I posted a picture of some walnut limb wood in another thread a couple days ago I had on my computer http://www.woodworkingtalk.com/f26/cutting-storing-walnut-tree-7194/ ...then it dawned on me I had forgot I had that wood :huh:. I went and dug it out yesterday and made this little bench. (still using a junk camera, sorry)

The legs are simple, the ones under the crotch flair are wider than the ones on the other end. The stretcher is just 1/2 lapped in. I was going to put feet on them but anything I came up with looked out of place to me. It sits very stable, I am going to leave it as is.


----------



## Daren (Oct 14, 2006)

I wish my camera was working better :furious:. I tried one last time to get a shot of the figure.


----------



## Terry Beeson (May 29, 2008)

Maybe this will help....


----------



## Treeman (Dec 17, 2008)

I think you captured the character of the wood nicely.


----------



## JP Sinclair (Nov 13, 2006)

Good stuff - It always looks better in person. Especially if it was sitting in my living room....


----------



## Ohio Ron (Dec 22, 2007)

Very nice. More that that, very special. I always look at every piece of firewood. I have found some very special pieces. Spalted Apple, spalted Box Elder and some others that I have not idea what they were. I have even found a small log with a real 5 point star in the center of the wood.

Firewood is a very good source of great wood projects. I seal them with anchor seal and allow them to dry first. I have made many things out of spalted wood and you can see them on my web site.


----------



## Daren (Oct 14, 2006)

Yea, I like spalted. I milled this spalted white oak a couple months ago. http://www.woodworkingtalk.com/f26/todays-load-6426/


----------



## JP Sinclair (Nov 13, 2006)

Nice stuff buddy - What is the dimension of that top?. That could make a cool bar stool seat or a clock face


----------



## steck (May 7, 2008)

that is a nice piece. i love the figuring.

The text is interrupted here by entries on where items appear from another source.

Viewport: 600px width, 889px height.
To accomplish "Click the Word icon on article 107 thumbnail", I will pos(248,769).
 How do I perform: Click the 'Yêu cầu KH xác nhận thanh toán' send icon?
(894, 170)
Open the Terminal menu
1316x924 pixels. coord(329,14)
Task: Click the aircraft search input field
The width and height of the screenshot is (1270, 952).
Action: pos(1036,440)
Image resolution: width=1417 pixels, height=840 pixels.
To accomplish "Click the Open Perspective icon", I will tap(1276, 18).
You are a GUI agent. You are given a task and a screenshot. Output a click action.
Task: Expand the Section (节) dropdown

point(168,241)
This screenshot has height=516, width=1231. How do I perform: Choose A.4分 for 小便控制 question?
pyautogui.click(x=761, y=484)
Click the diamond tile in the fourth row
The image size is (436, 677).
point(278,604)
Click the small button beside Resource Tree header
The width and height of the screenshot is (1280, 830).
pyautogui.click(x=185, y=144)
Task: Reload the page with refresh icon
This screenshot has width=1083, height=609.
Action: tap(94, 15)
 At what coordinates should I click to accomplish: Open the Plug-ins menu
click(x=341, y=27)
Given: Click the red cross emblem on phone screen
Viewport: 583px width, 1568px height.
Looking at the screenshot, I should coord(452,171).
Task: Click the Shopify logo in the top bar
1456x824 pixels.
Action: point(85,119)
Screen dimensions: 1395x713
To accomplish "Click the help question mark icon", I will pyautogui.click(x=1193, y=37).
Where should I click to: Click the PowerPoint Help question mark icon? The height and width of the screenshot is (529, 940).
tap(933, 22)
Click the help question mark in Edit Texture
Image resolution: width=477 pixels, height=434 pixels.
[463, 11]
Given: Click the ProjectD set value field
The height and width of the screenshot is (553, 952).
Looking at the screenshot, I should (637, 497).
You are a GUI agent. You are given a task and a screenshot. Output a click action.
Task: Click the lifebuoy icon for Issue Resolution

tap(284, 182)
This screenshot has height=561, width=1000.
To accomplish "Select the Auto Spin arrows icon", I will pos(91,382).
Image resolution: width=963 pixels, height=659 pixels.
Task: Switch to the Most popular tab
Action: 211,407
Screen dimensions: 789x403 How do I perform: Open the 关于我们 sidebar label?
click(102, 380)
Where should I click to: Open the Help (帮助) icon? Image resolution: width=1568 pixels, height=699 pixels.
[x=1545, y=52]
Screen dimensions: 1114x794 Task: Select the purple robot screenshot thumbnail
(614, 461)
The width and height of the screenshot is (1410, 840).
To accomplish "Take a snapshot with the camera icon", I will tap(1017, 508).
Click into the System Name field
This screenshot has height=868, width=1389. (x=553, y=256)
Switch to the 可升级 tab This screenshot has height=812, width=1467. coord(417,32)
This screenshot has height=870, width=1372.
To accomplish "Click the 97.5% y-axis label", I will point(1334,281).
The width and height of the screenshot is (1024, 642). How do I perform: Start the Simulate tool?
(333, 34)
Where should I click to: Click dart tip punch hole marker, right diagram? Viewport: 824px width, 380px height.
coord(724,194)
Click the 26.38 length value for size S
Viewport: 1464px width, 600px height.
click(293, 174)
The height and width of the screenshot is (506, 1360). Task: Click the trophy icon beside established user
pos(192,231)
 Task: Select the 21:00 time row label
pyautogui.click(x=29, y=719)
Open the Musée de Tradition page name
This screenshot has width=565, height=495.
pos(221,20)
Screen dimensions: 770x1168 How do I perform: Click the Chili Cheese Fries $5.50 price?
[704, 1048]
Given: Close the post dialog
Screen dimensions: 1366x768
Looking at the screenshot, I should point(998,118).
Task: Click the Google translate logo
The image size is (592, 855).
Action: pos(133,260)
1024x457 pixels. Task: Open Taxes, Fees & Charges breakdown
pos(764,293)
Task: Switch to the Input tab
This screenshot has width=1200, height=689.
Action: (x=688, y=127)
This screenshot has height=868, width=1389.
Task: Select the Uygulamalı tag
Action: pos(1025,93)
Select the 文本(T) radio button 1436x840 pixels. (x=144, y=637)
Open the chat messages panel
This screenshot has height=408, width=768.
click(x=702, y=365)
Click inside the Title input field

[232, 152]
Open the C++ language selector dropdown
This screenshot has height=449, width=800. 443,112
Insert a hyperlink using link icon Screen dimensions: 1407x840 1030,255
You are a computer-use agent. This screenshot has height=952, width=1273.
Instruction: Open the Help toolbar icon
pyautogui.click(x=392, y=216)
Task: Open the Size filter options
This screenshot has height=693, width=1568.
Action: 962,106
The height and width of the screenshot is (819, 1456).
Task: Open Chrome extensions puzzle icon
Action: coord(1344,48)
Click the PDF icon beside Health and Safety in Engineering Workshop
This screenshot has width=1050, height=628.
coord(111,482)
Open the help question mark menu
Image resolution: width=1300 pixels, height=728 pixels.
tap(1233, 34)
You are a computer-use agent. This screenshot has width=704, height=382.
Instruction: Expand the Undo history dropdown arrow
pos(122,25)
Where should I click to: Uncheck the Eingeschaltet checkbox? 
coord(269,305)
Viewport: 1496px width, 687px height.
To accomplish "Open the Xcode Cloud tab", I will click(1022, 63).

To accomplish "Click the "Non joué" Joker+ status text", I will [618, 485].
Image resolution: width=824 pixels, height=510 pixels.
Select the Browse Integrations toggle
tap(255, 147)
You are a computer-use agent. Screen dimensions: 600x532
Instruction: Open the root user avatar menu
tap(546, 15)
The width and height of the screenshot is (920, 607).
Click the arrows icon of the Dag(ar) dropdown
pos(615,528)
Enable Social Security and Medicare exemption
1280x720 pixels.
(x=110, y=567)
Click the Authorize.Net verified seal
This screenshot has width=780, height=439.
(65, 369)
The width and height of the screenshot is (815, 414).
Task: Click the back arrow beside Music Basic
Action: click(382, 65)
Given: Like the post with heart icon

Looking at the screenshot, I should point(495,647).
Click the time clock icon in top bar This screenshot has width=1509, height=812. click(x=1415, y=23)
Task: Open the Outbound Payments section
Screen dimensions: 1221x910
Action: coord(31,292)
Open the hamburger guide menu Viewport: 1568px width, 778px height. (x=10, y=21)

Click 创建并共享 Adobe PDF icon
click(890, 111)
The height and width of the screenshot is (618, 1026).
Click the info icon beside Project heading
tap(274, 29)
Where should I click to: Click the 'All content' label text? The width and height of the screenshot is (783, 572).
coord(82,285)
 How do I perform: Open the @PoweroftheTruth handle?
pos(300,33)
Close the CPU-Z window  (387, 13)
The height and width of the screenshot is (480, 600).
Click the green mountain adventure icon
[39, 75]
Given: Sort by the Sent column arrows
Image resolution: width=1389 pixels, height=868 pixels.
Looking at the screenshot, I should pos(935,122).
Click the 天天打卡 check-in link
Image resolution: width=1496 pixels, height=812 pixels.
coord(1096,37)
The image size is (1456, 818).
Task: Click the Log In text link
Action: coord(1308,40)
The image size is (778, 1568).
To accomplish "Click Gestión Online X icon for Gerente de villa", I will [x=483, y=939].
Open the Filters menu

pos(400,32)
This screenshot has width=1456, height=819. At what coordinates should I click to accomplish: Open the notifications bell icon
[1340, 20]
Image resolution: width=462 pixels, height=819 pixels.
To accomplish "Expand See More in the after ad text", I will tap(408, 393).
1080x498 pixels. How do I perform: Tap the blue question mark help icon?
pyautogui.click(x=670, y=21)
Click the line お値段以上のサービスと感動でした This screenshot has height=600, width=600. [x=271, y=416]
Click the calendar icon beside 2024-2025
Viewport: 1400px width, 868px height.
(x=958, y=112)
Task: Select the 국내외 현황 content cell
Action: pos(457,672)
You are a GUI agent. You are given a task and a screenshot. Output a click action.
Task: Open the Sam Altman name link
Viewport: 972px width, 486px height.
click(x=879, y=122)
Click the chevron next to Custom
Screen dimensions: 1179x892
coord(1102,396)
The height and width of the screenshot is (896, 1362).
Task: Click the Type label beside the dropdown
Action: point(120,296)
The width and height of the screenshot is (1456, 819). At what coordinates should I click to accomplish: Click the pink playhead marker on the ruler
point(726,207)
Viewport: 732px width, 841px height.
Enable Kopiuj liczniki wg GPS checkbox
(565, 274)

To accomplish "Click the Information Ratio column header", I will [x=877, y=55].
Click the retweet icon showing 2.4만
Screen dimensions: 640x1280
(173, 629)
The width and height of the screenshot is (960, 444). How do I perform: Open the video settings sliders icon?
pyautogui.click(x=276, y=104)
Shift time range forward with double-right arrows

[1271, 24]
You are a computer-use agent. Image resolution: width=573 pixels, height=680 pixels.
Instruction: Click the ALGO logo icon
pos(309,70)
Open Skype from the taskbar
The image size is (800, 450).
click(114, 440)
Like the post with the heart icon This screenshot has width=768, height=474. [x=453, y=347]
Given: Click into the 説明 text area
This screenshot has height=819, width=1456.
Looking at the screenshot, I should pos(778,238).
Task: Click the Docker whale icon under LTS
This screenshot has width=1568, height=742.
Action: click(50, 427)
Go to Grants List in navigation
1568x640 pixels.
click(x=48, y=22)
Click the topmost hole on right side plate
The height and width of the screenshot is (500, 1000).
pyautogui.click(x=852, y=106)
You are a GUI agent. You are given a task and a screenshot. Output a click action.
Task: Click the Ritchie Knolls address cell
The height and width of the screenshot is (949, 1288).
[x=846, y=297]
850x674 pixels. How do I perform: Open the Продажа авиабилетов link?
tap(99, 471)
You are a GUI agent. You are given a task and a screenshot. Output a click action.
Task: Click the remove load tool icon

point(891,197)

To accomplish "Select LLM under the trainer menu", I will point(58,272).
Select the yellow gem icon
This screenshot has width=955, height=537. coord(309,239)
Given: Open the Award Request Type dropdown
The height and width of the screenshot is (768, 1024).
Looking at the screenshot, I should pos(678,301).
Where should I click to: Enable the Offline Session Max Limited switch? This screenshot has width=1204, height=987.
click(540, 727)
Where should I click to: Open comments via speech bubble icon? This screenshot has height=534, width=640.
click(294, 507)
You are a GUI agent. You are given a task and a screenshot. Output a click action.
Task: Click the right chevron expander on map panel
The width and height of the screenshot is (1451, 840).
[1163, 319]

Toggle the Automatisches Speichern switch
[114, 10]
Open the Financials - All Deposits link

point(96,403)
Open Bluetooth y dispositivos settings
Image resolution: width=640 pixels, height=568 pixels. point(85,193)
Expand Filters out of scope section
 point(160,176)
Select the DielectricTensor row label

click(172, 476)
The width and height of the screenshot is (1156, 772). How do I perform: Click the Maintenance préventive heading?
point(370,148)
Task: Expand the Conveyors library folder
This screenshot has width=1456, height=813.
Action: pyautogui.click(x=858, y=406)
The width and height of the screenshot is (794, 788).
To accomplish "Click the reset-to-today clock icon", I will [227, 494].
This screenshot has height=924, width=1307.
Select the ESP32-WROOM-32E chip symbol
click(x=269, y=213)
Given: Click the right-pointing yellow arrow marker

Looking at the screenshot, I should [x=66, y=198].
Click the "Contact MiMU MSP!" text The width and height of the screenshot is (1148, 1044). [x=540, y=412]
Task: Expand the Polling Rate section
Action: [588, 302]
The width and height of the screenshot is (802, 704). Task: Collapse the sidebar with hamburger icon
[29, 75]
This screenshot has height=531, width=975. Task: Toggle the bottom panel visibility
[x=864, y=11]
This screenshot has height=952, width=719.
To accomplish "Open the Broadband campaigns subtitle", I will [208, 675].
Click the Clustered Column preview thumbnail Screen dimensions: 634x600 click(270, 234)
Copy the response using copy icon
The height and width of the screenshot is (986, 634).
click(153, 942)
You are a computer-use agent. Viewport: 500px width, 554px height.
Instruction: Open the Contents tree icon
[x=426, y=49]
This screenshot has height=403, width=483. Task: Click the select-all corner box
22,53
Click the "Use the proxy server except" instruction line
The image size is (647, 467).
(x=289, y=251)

how did you join the legs to the top ?


----------



## Daren (Oct 14, 2006)

steck said:


> how did you join the legs to the top ?


I took a piece of walnut 1" thick X 3" wide and attached it across the full width of the legs (countersunk screws and glue, 2 screws per leg). Flipped the top over and just glued and screwed the whole deal to the bottom of the top.


----------